Abstract

Immunocompromised patients carry a high risk for invasive fungal disease (IFD), which is associated with high mortality. This is a retrospective chart review of a 4-year experience of amphotericin B lipid complex (ABLC) utilization for the management of suspected IFD at the Hematology/Oncology and Bone Marrow Transplantation unit at Makassed General Hospital, Beirut, Lebanon between January 2011 and December 2014. We focused on treatment strategy, response rate, and adverse drug events associated with ABLC therapy. We also reviewed ABLC indications in international guidelines beyond its Food and Drug Administration approval. A total of 89 patients received ABLC therapy for suspected fungal infection. Forty-eight percent were treated for a possible fungal infection, 19% for a problable fungal infection, 12% based on hospital guidelines, and 20% based on treating physician's recommendations. The overall response rate was 71%. Nephrotoxicity occurred in 24% of patients and serum creatinine improved in 10% of these patients. Moderate hypokalemia was observed in 61% of the patients and severe hypokalemia in 10% but was corrected in both cases. Hepatotoxicity was observed in 12% of the patients throughout ABLC therapy. Infusion-related reactions were observed in 36% of the patients. There was a decrease in the incidence of these reactions upon using combination of premedication drugs. In this study, ABLC proved to be an effective and safe option in the management of suspected IFD in immunocompromised patients failing previous therapies.

Highlights

  • amphotericin B lipid complex (ABLC) in Suspected Fungal Infections.

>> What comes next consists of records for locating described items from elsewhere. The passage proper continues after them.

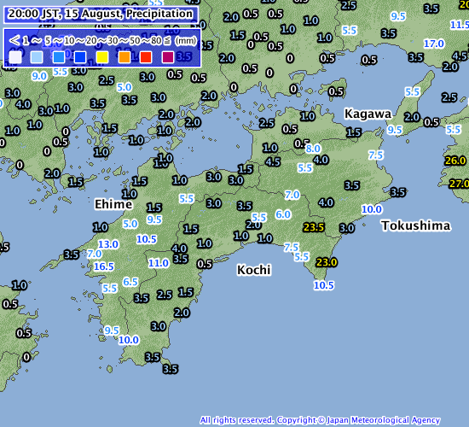Click the yellow 26.0 precipitation reading

coord(455,161)
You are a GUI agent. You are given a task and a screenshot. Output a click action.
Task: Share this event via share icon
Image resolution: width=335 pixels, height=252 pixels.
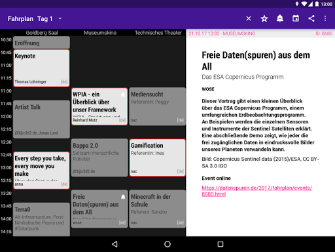click(x=311, y=18)
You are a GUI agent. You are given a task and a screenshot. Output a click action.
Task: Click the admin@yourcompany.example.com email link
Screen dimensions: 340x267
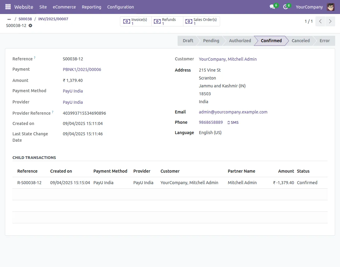pyautogui.click(x=233, y=112)

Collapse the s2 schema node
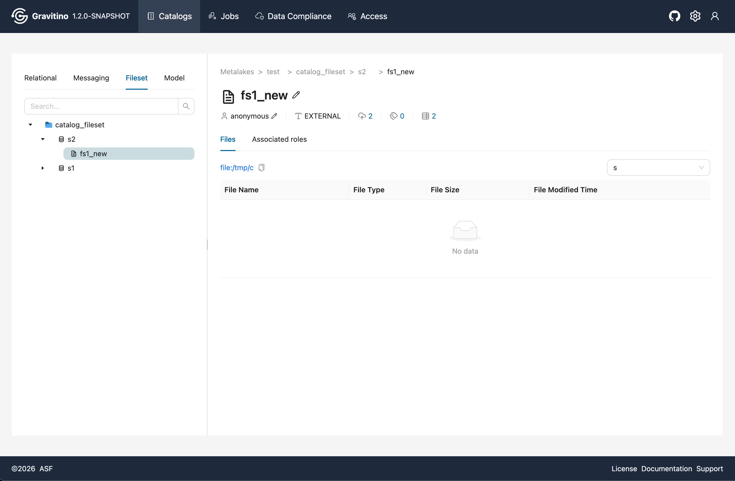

Immunocompromised patients, including those on cytotoxic chemotherapy and immunosuppressive regimens, which result in severe and prolonged neutropenia in addition to hematopoietic stem cell transplantation (HSCT) recipients, carry a high risk for invasive fungal disease (IFD), which is associated with a high mortality rate [1, 2]

  • The extensive clinical experience obtained with this drug has shown that it is associated with a high risk of treatment limiting toxicity, including infusion-related reactions (IRRs), such as fever and chills, and nephrotoxicity [3]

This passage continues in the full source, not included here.